Being creative is about going on excursions to find new ideas and refusing to censor or criticize anything that pops into your mind. However, later you need to sift through your bounty and judge each idea carefully to determine which ones merit doing the work necessary to turn them into reality.

In addition, creativity is about opening your mind, and then constraining it.

This is the yin and yang of creativity. There’s much more on this below.

Creativity Involves Concentrated Effort and Letting Go

Twyla Tharp, one of America’s greatest choreographers, writes about the creative process in her book, “The Creative Habit: Learn It and Use It for Life”. She claims that art is not inspiration; instead, it’s hard work. That is, it’s not a gift from the gods given to select individuals, but the product of preparation and effort. For her, discipline is essential for the flourishing of one’s creativity.

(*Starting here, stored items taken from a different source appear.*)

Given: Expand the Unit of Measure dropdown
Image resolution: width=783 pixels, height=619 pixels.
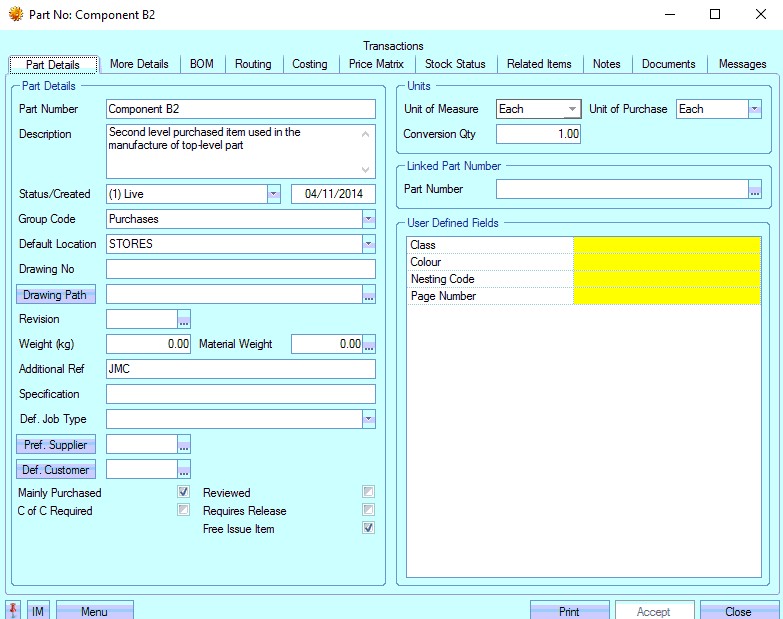Looking at the screenshot, I should tap(572, 109).
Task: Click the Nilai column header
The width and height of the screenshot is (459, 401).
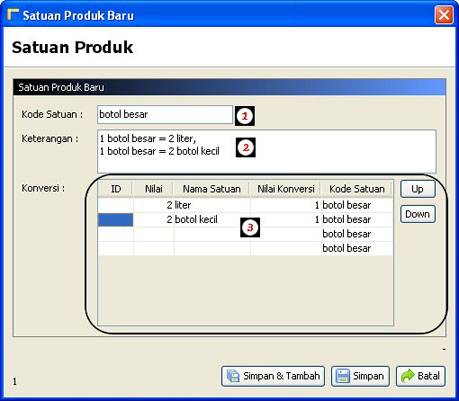Action: click(x=153, y=189)
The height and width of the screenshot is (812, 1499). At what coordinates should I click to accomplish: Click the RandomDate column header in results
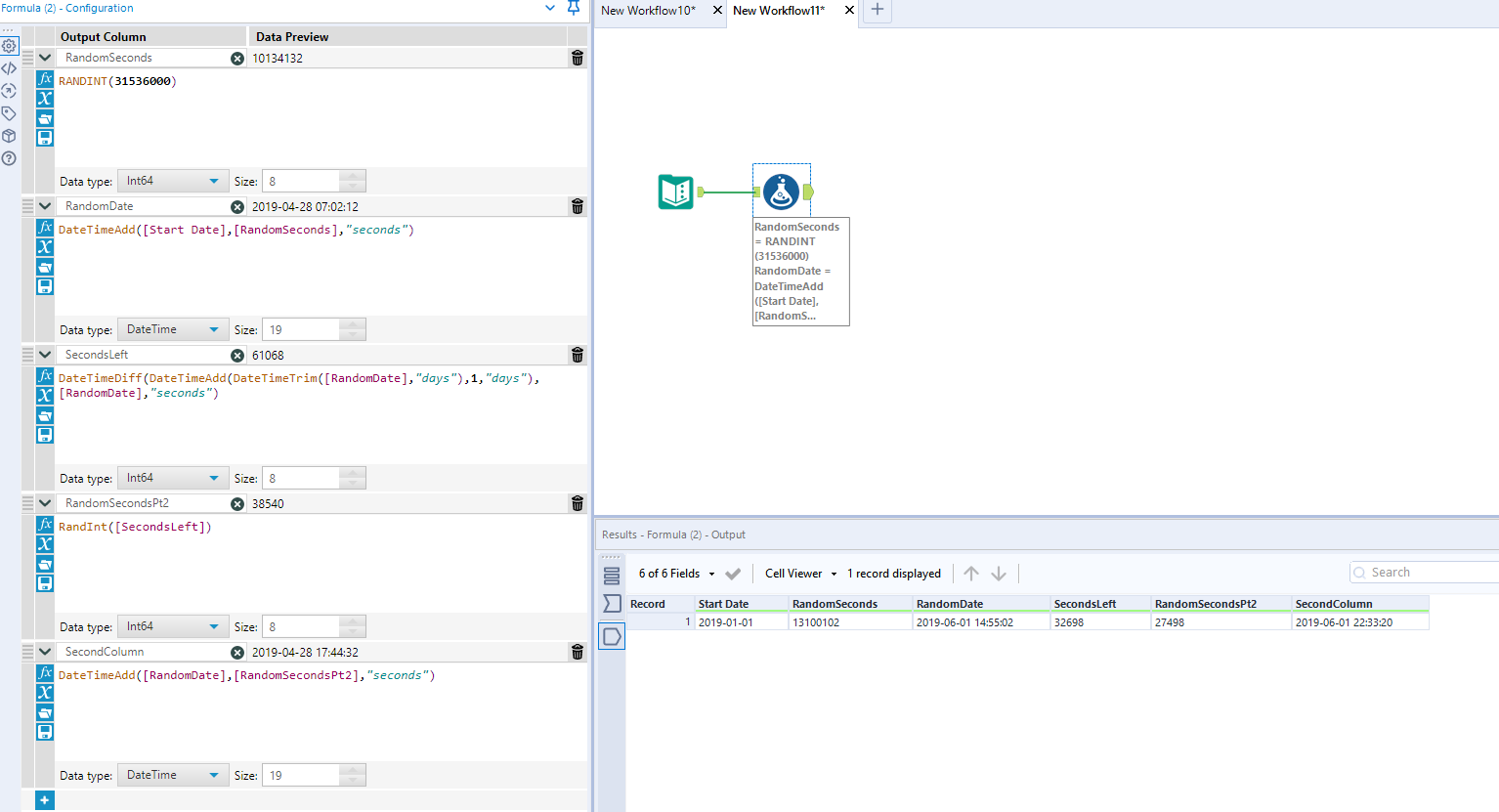950,604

Creativity as work involves writing through writer’s block, making time for your art even when you don’t feel inspired, and dancing even when you don’t feel the music. It’s about scheduling a regular time to practice your craft even when you’re not feeling creative.  Stephen King once said the following:

“My muse may visit. She may not. The trick is to be there waiting if she does.”

In addition, creativity is not about doing things halfway, but about immersing yourself completely in your work. You have to read everything you can on your subject matter; set up a daily work routine and stick to it religiously; refuse to be interrupted; and maintain a laser-like focus on your work.

At the same time, although discipline, focus, and hard work are essential to creativity, letting go is also an important part of the creative process.  Hemingway was a regular swimmer and is said to have gotten some of his best ideas while going for a swim.  In a similar vein, Julia Cameron writes in her book, “The Artist’s Way”, that Steven Spielberg claims some of his best ideas come while driving on freeways.

In my post, “Ray Bradbury’s Best Writing Advice“, I wrote about Bradbury’s advice to take breaks:

“The time we have alone, the time we have in walking, the time we have in riding a bicycle, is the most important time for a writer. Escaping from the typewriter is part of the creative process. You have to give the subconscious time to think. Real thinking always occurs at the subconscious level.”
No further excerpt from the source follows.